YOUR ASSIGNMENT
Please reproduce each line of the data below exactly as shown.

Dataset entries
┄┄┄┄┄┄

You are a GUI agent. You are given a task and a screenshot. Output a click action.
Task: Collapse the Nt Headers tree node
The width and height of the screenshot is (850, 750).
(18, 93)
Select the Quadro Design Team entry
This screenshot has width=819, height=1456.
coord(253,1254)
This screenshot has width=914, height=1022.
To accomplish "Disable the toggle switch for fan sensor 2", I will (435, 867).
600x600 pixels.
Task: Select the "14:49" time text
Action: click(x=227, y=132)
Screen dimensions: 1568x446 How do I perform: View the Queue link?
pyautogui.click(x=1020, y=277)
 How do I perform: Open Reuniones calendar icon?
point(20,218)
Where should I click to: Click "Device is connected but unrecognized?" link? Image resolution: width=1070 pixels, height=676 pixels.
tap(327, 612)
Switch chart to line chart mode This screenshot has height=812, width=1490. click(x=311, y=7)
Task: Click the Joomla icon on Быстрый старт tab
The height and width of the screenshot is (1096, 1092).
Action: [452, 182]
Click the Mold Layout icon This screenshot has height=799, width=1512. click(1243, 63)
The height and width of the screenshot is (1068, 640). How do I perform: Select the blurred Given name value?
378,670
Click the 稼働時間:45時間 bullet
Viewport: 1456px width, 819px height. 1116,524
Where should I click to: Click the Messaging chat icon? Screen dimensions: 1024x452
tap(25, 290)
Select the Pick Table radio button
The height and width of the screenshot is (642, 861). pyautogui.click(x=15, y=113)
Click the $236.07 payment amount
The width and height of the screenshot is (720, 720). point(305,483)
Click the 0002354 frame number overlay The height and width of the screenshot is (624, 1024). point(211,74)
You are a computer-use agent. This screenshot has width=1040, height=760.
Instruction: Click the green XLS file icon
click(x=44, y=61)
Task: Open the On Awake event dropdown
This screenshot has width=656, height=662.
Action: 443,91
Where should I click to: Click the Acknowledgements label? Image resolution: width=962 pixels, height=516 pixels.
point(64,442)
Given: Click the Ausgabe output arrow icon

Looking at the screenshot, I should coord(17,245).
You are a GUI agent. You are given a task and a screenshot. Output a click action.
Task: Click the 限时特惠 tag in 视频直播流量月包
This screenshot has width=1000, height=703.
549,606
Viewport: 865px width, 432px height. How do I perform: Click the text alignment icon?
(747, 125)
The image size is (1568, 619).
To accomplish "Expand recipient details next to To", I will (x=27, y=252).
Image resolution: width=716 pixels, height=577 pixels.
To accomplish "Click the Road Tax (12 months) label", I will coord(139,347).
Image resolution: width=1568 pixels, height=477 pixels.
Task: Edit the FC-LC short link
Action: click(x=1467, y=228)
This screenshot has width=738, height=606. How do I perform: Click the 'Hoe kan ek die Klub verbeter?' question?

┄┄┄┄┄┄

RESULT FOR THIS EXERCISE
You are a GUI agent. You are given a task and a screenshot. Output a click action.
Task: Collapse the Nt Headers tree node
The width and height of the screenshot is (850, 750).
(18, 93)
Select the Quadro Design Team entry
This screenshot has width=819, height=1456.
coord(253,1254)
This screenshot has width=914, height=1022.
To accomplish "Disable the toggle switch for fan sensor 2", I will (435, 867).
600x600 pixels.
Task: Select the "14:49" time text
Action: click(x=227, y=132)
Screen dimensions: 1568x446 How do I perform: View the Queue link?
pyautogui.click(x=1020, y=277)
 How do I perform: Open Reuniones calendar icon?
point(20,218)
Where should I click to: Click "Device is connected but unrecognized?" link? Image resolution: width=1070 pixels, height=676 pixels.
tap(327, 612)
Switch chart to line chart mode This screenshot has height=812, width=1490. click(x=311, y=7)
Task: Click the Joomla icon on Быстрый старт tab
The height and width of the screenshot is (1096, 1092).
Action: [452, 182]
Click the Mold Layout icon This screenshot has height=799, width=1512. click(1243, 63)
The height and width of the screenshot is (1068, 640). How do I perform: Select the blurred Given name value?
378,670
Click the 稼働時間:45時間 bullet
Viewport: 1456px width, 819px height. 1116,524
Where should I click to: Click the Messaging chat icon? Screen dimensions: 1024x452
tap(25, 290)
Select the Pick Table radio button
The height and width of the screenshot is (642, 861). pyautogui.click(x=15, y=113)
Click the $236.07 payment amount
The width and height of the screenshot is (720, 720). point(305,483)
Click the 0002354 frame number overlay The height and width of the screenshot is (624, 1024). point(211,74)
You are a computer-use agent. This screenshot has width=1040, height=760.
Instruction: Click the green XLS file icon
click(x=44, y=61)
Task: Open the On Awake event dropdown
This screenshot has width=656, height=662.
Action: 443,91
Where should I click to: Click the Acknowledgements label? Image resolution: width=962 pixels, height=516 pixels.
point(64,442)
Given: Click the Ausgabe output arrow icon

Looking at the screenshot, I should coord(17,245).
You are a GUI agent. You are given a task and a screenshot. Output a click action.
Task: Click the 限时特惠 tag in 视频直播流量月包
This screenshot has width=1000, height=703.
549,606
Viewport: 865px width, 432px height. How do I perform: Click the text alignment icon?
(747, 125)
The image size is (1568, 619).
To accomplish "Expand recipient details next to To", I will (x=27, y=252).
Image resolution: width=716 pixels, height=577 pixels.
To accomplish "Click the Road Tax (12 months) label", I will coord(139,347).
Image resolution: width=1568 pixels, height=477 pixels.
Task: Edit the FC-LC short link
Action: click(x=1467, y=228)
This screenshot has width=738, height=606. How do I perform: Click the 'Hoe kan ek die Klub verbeter?' question?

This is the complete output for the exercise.